Task input:
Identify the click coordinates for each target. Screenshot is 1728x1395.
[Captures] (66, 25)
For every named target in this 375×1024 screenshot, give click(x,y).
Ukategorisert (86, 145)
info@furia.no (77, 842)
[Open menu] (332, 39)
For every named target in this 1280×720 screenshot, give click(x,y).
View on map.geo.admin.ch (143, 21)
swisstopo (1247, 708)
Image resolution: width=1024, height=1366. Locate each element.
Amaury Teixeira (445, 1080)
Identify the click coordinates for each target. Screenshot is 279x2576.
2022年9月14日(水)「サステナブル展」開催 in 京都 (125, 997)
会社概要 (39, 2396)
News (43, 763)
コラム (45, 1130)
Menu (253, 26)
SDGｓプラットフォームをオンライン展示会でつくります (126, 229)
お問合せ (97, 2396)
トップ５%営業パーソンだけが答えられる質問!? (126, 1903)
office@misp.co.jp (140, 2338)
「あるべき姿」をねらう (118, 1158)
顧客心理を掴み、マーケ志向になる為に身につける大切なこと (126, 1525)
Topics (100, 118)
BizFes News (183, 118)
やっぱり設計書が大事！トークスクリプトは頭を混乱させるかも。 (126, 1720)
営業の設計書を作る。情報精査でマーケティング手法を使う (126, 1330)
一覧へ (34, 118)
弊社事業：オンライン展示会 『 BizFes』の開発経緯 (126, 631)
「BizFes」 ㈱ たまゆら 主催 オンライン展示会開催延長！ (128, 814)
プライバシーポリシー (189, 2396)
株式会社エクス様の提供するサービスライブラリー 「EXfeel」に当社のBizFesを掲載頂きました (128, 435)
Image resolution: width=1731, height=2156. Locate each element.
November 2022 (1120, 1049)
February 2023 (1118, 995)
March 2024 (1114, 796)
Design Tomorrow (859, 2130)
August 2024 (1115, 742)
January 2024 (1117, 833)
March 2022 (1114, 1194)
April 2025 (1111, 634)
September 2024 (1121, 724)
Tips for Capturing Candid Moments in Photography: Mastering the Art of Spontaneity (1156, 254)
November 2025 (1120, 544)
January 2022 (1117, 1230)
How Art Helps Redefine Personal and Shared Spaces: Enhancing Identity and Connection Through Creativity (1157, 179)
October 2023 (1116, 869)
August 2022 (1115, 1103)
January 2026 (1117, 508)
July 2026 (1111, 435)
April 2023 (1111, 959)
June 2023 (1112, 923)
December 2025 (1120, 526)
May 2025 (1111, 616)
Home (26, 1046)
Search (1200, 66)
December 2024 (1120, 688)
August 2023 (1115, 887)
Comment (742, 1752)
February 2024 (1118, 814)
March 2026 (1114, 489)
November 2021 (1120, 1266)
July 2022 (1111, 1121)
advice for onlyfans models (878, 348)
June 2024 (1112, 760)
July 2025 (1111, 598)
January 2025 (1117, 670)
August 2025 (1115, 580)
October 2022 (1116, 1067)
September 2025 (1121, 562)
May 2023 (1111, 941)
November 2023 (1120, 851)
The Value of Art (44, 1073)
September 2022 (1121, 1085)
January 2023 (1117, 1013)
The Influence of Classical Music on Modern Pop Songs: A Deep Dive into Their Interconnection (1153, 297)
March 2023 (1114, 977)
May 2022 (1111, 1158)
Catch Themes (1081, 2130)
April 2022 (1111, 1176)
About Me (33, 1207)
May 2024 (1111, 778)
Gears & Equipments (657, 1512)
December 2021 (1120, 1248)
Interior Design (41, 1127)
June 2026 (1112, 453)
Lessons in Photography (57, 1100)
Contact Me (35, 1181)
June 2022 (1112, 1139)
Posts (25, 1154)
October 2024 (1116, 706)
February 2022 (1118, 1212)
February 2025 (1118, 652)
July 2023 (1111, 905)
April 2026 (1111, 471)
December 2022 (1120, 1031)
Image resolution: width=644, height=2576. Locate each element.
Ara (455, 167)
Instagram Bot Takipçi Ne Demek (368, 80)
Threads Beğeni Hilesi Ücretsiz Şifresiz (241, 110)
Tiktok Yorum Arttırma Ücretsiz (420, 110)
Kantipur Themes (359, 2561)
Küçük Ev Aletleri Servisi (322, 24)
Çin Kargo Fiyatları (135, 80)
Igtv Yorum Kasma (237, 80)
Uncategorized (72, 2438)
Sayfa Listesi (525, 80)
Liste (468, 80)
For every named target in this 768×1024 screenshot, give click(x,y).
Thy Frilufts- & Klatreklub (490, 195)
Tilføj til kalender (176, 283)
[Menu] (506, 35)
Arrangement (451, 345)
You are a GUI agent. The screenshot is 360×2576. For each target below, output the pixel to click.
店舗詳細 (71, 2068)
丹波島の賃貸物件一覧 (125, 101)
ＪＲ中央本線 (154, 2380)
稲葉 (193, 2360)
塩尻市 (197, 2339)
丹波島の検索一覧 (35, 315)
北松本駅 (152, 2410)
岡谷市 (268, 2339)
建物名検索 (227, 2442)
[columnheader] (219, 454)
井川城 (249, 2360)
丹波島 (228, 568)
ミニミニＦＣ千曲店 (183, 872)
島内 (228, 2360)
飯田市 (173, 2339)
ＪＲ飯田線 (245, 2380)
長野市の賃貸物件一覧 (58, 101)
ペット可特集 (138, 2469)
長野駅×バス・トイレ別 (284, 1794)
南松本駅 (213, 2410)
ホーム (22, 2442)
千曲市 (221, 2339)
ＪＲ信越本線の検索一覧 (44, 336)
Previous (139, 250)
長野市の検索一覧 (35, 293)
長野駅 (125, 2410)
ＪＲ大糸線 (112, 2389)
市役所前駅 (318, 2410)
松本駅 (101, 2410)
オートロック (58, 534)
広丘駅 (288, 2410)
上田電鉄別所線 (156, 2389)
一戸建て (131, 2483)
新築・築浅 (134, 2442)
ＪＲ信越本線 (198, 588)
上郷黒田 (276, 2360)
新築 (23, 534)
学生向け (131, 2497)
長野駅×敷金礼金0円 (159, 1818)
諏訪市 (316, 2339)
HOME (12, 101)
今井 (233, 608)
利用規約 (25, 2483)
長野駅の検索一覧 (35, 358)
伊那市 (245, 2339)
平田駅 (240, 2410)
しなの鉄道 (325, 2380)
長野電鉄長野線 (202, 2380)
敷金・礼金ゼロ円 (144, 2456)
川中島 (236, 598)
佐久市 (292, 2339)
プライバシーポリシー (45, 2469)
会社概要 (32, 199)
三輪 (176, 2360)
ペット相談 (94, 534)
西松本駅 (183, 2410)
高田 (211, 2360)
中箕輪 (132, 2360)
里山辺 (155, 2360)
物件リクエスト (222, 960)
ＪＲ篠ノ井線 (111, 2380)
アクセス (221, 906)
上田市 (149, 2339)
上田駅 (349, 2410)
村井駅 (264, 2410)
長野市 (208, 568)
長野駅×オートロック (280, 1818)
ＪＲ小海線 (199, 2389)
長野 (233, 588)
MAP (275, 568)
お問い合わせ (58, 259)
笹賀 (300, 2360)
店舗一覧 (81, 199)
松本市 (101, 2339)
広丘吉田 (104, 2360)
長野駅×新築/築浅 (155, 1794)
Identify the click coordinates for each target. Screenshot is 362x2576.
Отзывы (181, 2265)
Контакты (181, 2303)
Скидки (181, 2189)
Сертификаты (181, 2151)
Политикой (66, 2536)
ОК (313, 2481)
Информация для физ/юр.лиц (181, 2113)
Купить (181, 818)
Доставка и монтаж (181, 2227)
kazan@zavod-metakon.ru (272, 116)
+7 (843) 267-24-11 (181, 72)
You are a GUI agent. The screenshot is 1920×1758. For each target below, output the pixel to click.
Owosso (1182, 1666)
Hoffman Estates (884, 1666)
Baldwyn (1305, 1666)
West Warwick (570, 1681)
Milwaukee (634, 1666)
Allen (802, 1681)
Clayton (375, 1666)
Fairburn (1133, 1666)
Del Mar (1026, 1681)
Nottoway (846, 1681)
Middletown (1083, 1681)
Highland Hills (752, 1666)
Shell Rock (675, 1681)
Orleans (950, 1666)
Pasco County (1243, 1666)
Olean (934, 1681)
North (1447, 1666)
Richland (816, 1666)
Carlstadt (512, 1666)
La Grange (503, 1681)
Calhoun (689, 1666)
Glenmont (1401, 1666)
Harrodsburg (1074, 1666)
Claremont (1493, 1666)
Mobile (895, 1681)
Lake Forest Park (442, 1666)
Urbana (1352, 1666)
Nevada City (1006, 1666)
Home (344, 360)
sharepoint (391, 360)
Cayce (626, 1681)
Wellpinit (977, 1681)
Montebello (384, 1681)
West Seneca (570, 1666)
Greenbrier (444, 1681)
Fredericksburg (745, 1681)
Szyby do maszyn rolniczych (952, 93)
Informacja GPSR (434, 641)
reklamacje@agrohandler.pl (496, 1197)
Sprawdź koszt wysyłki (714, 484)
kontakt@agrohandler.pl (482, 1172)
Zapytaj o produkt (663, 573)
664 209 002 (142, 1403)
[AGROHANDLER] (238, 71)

Required work:
The lines from the one containing "Pasco County (1243, 1666)" through the final line of the listing above are all you should set down, exactly as written.

Output of the exercise:
Pasco County (1243, 1666)
Olean (934, 1681)
North (1447, 1666)
Richland (816, 1666)
Carlstadt (512, 1666)
La Grange (503, 1681)
Calhoun (689, 1666)
Glenmont (1401, 1666)
Harrodsburg (1074, 1666)
Claremont (1493, 1666)
Mobile (895, 1681)
Lake Forest Park (442, 1666)
Urbana (1352, 1666)
Nevada City (1006, 1666)
Home (344, 360)
sharepoint (391, 360)
Cayce (626, 1681)
Wellpinit (977, 1681)
Montebello (384, 1681)
West Seneca (570, 1666)
Greenbrier (444, 1681)
Fredericksburg (745, 1681)
Szyby do maszyn rolniczych (952, 93)
Informacja GPSR (434, 641)
reklamacje@agrohandler.pl (496, 1197)
Sprawdź koszt wysyłki (714, 484)
kontakt@agrohandler.pl (482, 1172)
Zapytaj o produkt (663, 573)
664 209 002 (142, 1403)
[AGROHANDLER] (238, 71)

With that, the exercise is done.